Tempering our enthusiasm for digital solutions, Microsave research is revealing an unintended consequence associated with digital credit in Kenya. While a growing number of Kenyans are accessing credit, many are also defaulting on loans. In the last three years, 2.7 million Kenyans have been negatively listed by the Credit Reference Bureau. About a million have been listed for defaulting on loans less than $10, and, 400,000 have been listed for loans less than $2. The common thread is lack of consumer understanding of the loan product and the consequences of defaulting. For these individuals, building back credit history will take time and poses a far greater barrier to accessing finance than before.

3. Check yourself: Be aware of biases and how they influence programming

In the words of Varun Gauri of the World Bank, “Economists design programs as if everyone were an economist.” How we think about the world influences our predictions of how the people around us will make decisions, set goals, or prioritize time. What this means is that our assumptions have a good chance of being wrong. For example, a recent World Bank study revealed that 42 percent of World Bank staff (in both headquarters and country offices) thought that poor people living in Nairobi, Kenya would agree with the statement, “Vaccines are risky because they can cause sterilization.” In reality, only 11 percent of the poor sampled in Nairobi actually agreed with the statement, and overall immunization cover rates are over 80 percent. This mismatch is a reminder that even if we think we understand how poverty shapes the mindsets of the communities we work with, we are often wrong.

David Dyer, chief of party of the USAID Sri Lanka SOLID activity, touched on this point at the SEEP Fail Fest. One of the activity’s interventions aimed to increase the incomes of female mushroom farmers in the Batticaloa and Polonnaruwa districts by connecting them to a major retailer. The retailer was on board to buy the mushrooms, and the activity provided the women with the technical assistance they needed to maximize profits. However, the women weren’t interested in maximizing their income by selling to a major retailer. Rather, they wanted to substitute the household income they gained from casual labor with income from cultivating mushrooms and selling them at the local market, which they could do close to home.

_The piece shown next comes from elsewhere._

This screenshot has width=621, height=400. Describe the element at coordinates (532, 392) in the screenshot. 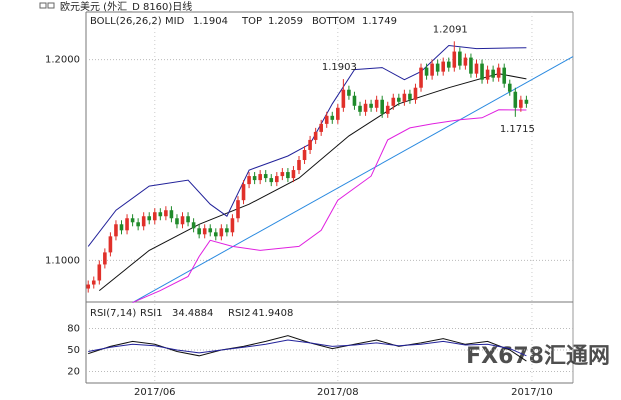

The activity had misread the women’s objectives, so the deal fell through. Interestingly, the activity did help the women in achieving their goals — just not the goals the project expected them to have.

4. Be ready for change: Become an adaptive manager

Adaptive management is the name of the game, but what’s in a name? We all grappled with this question. One of our colleagues asked, “But what’s the difference between adaptive management and just good management?” There was a sneaking consensus that started to emerge: Adaptive management is not just something you do; an adaptive manager is someone you are. Adaptive management goes deeper than program design and dives into program operations and culture. Yes, it’s about being able to change course when crisis hits, when your biases get in the way, or when your work creates unintended consequences. But it’s also about being the kind of manager who knows that crisis could hit, and building your program with intentional flexibility as well as promoting a culture of learning from failure.

Discussing these setbacks is painful, but we have an opportunity to learn critical lessons from our failures; let’s not let that opportunity go to waste.